If you have to collide with a stranger on the street, I thought, it might as well be a guy like Eduardo Arce. I put his age at forty, give or take a year. He was tall and le
an, with dark, wavy hair, a nice face, and a beguiling soul patch beneath his lower lip. His attire looked hand-tailored but on the comfortable side: fine-looking dark slacks, a loose-fitting silk shirt, a gray fedora, and long black coat to ward off the evening chill. I was blond, blue-eyed, and not bad-looking—Jack Riordan let me know that from time to time, in a brotherly way—but not remotely in the league of a suave looker like Eduardo Arce.
After our collision, he held me by the shoulders a moment to steady me, studying my face with his soulful dark eyes.
"You seem to be in a hurry."
His voice was deep and warm, his accent faintly South American.
"Working,” I said. “I'm a cop."
That's usually enough to discourage a man on the make. But Eduardo seemed to perk up when I mentioned my occupation. He glanced at my left hand as I drew back, almost surely searching for a wedding ring.
"Divorced,” I said tightly, and started to step around him.
"Even a police officer needs to slow down now and then,” he said, “and get her mind off the job. Especially a police officer."
His tone was gentle and understanding, his smile reassuring. Since the split with my ex, I hadn't spent any significant time with a man except Jack, and that had been strictly work-related. I didn't want the complication of another relationship, the deceptions, the tensions, the pain and ugly words when it ended. I was better off solo, keeping it simple. At least, that's what I'd been telling myself for the past year.
Eduardo handed me a business card.
"I teach the tango, just a few blocks away, in North Beach.

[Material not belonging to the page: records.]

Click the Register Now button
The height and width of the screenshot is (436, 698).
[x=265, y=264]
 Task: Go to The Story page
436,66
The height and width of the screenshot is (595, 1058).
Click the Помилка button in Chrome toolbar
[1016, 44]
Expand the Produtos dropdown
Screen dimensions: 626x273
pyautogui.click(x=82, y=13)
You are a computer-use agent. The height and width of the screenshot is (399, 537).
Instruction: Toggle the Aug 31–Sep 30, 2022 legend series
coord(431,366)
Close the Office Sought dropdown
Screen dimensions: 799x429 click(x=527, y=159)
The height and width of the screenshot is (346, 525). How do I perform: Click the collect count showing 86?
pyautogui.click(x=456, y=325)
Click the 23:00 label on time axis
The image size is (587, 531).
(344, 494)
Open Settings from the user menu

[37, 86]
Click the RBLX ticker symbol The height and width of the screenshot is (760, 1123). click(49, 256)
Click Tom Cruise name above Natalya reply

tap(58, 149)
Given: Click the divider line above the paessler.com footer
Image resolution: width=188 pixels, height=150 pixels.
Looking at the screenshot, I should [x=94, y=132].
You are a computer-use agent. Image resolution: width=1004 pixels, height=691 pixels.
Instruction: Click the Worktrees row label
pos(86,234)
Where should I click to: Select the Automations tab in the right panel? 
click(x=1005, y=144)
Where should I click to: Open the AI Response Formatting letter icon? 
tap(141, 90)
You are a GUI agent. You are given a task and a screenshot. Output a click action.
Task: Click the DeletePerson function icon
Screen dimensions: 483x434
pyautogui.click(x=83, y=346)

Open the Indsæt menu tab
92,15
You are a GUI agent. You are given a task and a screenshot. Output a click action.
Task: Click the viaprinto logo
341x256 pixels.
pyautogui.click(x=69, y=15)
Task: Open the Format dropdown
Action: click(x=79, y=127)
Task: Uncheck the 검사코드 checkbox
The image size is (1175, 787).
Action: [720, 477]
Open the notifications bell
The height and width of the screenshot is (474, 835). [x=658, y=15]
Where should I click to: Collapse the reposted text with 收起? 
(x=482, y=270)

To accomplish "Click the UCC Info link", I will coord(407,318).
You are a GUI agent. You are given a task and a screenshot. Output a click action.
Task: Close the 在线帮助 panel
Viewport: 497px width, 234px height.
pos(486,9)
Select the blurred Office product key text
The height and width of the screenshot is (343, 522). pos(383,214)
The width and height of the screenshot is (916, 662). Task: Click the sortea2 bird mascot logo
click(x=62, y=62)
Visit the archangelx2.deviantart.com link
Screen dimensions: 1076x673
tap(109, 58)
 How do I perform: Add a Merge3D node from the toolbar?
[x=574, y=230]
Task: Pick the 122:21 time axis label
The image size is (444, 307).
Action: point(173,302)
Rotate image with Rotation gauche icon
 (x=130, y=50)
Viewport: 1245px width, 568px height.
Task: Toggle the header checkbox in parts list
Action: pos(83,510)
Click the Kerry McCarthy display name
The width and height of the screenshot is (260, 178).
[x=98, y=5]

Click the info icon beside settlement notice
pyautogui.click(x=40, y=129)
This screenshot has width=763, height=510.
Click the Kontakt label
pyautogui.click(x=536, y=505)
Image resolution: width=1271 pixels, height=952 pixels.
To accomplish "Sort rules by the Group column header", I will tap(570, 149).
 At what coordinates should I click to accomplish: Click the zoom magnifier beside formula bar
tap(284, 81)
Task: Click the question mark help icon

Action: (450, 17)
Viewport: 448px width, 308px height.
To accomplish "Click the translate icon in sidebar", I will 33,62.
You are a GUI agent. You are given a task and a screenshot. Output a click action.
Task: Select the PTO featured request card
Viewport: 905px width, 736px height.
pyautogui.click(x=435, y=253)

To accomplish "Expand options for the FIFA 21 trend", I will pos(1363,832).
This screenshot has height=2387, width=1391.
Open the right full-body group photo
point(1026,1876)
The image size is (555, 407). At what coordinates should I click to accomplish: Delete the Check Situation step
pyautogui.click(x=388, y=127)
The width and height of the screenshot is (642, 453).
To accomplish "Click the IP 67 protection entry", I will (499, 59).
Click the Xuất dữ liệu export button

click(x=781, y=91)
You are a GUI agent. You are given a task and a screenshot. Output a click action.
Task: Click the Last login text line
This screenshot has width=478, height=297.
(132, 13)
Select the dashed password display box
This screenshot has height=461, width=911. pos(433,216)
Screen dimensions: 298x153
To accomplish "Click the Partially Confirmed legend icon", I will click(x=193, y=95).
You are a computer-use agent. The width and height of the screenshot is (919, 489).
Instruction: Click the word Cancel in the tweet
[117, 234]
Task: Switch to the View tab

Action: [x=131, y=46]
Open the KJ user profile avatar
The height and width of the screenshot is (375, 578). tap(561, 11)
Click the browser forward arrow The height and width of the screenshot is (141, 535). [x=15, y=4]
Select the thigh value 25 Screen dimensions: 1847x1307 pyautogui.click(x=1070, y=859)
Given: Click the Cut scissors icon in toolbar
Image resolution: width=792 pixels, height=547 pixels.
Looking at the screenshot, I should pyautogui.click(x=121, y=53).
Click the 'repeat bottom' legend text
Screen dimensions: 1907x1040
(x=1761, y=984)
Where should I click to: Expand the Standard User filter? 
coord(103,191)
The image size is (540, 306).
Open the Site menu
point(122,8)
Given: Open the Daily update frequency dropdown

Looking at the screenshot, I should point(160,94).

I'm a recent arrival to your fine city, and accepting new students."
Part of me wanted to be gone, away from his empathetic nature and seductive charm. But something held me back.
"I'm afraid I have two left feet,” I said, but without much conviction.
"For you, a free lesson.” His smile was like salve. He extended his hand. It was surprisingly soft, the fingers long and slender. “Eduardo Arce, formerly of Argentina."